# Things you hear on the police scanner



## Boss Dog (Feb 8, 2013)

Just heard a call of a man who told dispatch he heard someone at his back window and the screen had been removed. He yelled out that he had... A GOLF CLUB and he thinks he heard someone laugh. [No, they were crying because you scared them, you jack wagon!] Then he said he hears someone making noises around the side and front of his house.

A GOLF CLUB!? I am continually amazed at how clueless and inattentive people are concerning their own safety and welfare.

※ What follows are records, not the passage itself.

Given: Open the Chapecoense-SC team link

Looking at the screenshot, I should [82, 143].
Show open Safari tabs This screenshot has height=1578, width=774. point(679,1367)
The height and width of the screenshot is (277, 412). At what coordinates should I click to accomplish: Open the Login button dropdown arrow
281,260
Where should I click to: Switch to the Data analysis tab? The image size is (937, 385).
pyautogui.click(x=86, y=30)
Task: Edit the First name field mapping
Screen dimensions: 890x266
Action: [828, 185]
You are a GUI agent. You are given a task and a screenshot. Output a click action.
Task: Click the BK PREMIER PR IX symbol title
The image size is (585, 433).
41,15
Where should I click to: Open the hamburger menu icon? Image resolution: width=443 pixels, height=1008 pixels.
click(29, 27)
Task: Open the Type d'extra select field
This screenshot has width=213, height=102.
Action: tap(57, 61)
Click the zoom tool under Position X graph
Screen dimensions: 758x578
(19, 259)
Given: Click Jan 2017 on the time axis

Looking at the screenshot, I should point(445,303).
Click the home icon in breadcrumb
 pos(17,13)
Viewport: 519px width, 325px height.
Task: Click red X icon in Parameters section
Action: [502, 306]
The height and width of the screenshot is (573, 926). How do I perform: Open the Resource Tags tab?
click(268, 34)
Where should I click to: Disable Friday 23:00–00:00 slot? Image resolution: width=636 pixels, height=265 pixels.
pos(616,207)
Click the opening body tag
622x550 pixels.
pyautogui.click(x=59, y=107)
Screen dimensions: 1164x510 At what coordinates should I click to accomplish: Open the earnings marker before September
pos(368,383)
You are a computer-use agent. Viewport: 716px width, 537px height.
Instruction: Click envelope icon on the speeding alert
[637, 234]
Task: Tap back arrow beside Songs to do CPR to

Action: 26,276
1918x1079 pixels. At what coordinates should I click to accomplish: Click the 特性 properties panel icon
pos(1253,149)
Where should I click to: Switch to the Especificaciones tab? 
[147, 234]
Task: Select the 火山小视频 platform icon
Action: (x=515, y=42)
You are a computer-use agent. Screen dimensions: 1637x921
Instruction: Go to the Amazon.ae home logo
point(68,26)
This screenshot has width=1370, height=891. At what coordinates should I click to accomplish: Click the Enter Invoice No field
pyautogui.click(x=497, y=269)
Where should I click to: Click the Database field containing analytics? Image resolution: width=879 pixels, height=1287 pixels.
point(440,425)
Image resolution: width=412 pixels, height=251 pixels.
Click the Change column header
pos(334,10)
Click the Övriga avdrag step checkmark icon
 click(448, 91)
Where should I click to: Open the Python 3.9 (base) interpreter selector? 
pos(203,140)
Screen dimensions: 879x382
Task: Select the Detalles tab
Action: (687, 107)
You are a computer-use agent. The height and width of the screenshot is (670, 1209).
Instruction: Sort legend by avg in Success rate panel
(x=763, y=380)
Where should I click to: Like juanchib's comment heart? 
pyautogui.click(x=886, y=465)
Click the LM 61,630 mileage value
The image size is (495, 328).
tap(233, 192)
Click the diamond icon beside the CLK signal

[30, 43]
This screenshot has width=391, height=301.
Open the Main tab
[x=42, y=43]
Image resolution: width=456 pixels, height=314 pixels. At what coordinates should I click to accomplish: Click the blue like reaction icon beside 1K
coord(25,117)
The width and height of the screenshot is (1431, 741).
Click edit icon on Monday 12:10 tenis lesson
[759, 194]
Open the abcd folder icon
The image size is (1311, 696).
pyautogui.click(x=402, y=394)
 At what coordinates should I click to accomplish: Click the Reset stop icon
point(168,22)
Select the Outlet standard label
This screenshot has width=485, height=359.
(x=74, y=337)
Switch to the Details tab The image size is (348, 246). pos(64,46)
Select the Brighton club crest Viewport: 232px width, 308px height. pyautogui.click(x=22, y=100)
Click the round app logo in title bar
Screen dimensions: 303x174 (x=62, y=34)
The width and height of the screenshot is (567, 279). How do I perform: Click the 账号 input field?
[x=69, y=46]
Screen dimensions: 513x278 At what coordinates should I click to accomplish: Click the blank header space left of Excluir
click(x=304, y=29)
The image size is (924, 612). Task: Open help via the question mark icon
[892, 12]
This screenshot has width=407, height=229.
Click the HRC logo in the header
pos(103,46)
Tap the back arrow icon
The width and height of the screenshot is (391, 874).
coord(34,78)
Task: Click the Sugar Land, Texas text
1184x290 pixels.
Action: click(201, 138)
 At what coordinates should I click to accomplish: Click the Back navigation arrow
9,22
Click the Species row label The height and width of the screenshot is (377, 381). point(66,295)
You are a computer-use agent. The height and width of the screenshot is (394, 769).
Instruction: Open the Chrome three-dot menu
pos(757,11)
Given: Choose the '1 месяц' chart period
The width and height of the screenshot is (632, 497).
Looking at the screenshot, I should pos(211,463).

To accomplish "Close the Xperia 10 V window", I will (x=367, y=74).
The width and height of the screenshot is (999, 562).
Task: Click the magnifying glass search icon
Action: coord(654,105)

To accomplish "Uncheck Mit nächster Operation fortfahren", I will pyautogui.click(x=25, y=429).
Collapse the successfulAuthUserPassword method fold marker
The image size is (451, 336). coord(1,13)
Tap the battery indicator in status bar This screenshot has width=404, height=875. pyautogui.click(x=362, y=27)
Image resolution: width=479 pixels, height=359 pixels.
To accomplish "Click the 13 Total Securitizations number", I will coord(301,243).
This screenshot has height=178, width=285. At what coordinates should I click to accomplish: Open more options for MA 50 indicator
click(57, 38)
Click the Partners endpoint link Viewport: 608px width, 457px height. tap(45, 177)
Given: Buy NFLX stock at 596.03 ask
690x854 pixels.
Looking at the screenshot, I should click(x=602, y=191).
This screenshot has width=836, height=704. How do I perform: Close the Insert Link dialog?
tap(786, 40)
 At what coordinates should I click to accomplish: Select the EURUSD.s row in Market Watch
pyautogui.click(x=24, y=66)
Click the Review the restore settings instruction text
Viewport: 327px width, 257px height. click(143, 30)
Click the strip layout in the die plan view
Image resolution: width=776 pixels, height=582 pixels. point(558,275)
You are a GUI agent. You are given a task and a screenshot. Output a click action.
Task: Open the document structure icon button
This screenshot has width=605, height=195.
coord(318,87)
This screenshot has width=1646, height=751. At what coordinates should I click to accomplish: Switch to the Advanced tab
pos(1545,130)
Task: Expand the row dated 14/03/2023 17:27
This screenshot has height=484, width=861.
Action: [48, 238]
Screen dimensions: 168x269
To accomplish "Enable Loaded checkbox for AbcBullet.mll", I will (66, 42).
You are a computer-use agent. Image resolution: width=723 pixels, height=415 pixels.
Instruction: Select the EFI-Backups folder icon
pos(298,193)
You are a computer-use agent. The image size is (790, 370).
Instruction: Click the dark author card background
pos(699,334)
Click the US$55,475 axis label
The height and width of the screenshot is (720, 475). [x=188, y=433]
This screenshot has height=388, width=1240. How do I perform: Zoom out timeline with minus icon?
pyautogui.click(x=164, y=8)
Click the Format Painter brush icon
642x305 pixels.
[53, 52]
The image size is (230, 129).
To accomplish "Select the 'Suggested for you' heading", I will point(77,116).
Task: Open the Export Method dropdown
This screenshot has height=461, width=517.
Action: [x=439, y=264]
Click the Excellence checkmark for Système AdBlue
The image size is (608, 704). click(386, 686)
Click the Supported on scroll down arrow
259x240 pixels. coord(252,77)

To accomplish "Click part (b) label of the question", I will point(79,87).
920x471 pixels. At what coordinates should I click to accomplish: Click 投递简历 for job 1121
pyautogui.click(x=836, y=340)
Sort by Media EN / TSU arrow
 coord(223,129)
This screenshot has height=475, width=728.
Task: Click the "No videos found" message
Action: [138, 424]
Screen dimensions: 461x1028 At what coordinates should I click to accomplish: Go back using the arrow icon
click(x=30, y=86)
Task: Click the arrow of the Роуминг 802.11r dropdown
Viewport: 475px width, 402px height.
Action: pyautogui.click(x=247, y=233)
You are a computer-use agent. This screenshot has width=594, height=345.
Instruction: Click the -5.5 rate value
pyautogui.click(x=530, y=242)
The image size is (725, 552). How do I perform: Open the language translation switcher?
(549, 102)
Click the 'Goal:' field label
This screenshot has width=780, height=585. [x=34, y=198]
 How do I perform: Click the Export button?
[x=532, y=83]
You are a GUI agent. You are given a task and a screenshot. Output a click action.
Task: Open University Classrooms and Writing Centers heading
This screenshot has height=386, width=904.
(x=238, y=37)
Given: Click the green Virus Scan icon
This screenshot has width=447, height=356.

So, those of you who have a scanner; what interesting calls have you heard lately?


----------



## SDF880 (Mar 28, 2013)

I'm at work at the airport back in Feb and we have all kinds of scanners going in ops. I heard the police helicopter land just south of the airport
in a field at night at a large local landfill. I could hear the laughter on the radio as the helo lifted off with the person they caught nude in the field on a 10 degree night
all hopped up on something. The local tower controller had asked who were you chasing and who did you catch? It was funny to listen to!


----------



## Arklatex (May 24, 2014)

Seems like 90% of what I hear out here is domestic violence type calls.


----------



## TacticalCanuck (Aug 5, 2014)

I was going to get a scanner but never did, as I was told its old technology and not used much anymore.


----------



## Arklatex (May 24, 2014)

TacticalCanuck said:


> I was going to get a scanner but never did, as I was told its old technology and not used much anymore.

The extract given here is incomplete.